他見了那龜公就慢條斯理地站了起來。說,王琅欠我們家公子的錢不還,我家公子來討債他賴著不還,還出言羞辱。公子氣走,他出於義憤和王琅爭執起來。王琅惱羞成怒打罵他,他混亂之中失手殺了人。此事與我家公子無關。我跟你去順天府尹投案。”
十一娘目瞪口呆。
當初王琅汙辱那位給事中兒子的時候,說別人負債不還。如今他被殺,用的也是“欠債不還”這個借口。是不是冥冥之中自有神靈呢!
“龜公驚恐萬狀地報了案。那小廝就在那裏等著順天府尹的人來。”徐令宜無奈地道,“連板子都沒有打,什麼都招認了。甚至還出具了王琅向任昆借錢的借據。”
“那跟王琅去的那些小廝呢?”
“說,平日王琅和任昆常在一起玩耍。聽見王琅辱罵任昆,都有些不自在。任昆貼身的一個小廝就請他們到旁邊的院子喝酒。他們就跟著去了。待聽說出了人命案,順天府來捉人的時候才知道是王琅出了事。
也問了任昆身邊的小廝。說王琅叫罵聲不堪入耳,為了他們家公子的顏麵,所以支了王家的小廝到一旁的院子裏喝酒。
順天府還問了小倌樓裏的人。有人看見任昆走。時間在申末、酉初之間。輕裘緩帶,看不出什麼異樣。”

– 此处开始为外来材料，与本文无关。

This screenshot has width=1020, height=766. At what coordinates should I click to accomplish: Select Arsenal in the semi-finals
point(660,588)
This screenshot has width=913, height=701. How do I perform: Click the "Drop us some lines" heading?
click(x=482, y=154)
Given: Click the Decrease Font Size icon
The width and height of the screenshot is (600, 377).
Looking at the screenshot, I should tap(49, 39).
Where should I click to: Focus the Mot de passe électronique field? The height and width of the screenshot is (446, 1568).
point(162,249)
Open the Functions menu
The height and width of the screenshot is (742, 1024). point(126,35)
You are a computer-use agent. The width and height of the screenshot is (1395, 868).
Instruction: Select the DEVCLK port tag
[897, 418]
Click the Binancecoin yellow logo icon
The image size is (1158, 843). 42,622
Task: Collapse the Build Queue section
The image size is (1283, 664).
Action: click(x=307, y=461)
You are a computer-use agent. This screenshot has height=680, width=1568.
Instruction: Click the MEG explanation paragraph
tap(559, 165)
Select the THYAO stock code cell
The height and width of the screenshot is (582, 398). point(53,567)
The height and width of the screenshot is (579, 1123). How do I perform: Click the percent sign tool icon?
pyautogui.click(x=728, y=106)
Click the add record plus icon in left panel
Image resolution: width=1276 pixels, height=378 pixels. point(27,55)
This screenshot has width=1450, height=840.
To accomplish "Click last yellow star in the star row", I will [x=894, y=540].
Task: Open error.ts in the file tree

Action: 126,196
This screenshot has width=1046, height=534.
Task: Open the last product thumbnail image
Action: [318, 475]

“唯一值得懷疑的是行凶的人——他是任昆的小廝。縱是如此,也隻能懷疑懷疑罷了!”
徐令宜猶豫了一下:“也不全是。順天府尹查查那匕首。既然是臨時起意,又失手殺人,用凳子砸或是花瓶扔都是很正常的。用匕首,就有些不常見了。何況王琅身上被刺了三十七刀。其中有二十一刀刺在要害處。說是失手了,就讓人有些費解了。”
十一娘忍不住摸了摸額頭。
“如果不是這些刀傷,那小廝的話還真沒有什麼破綻。”徐令宜沉思道,“順天府給我報信的時候,也派人去茂國公府報信了。我們畢竟不是苦主,有些事不好出頭。隻能看王家是什麼意思了!”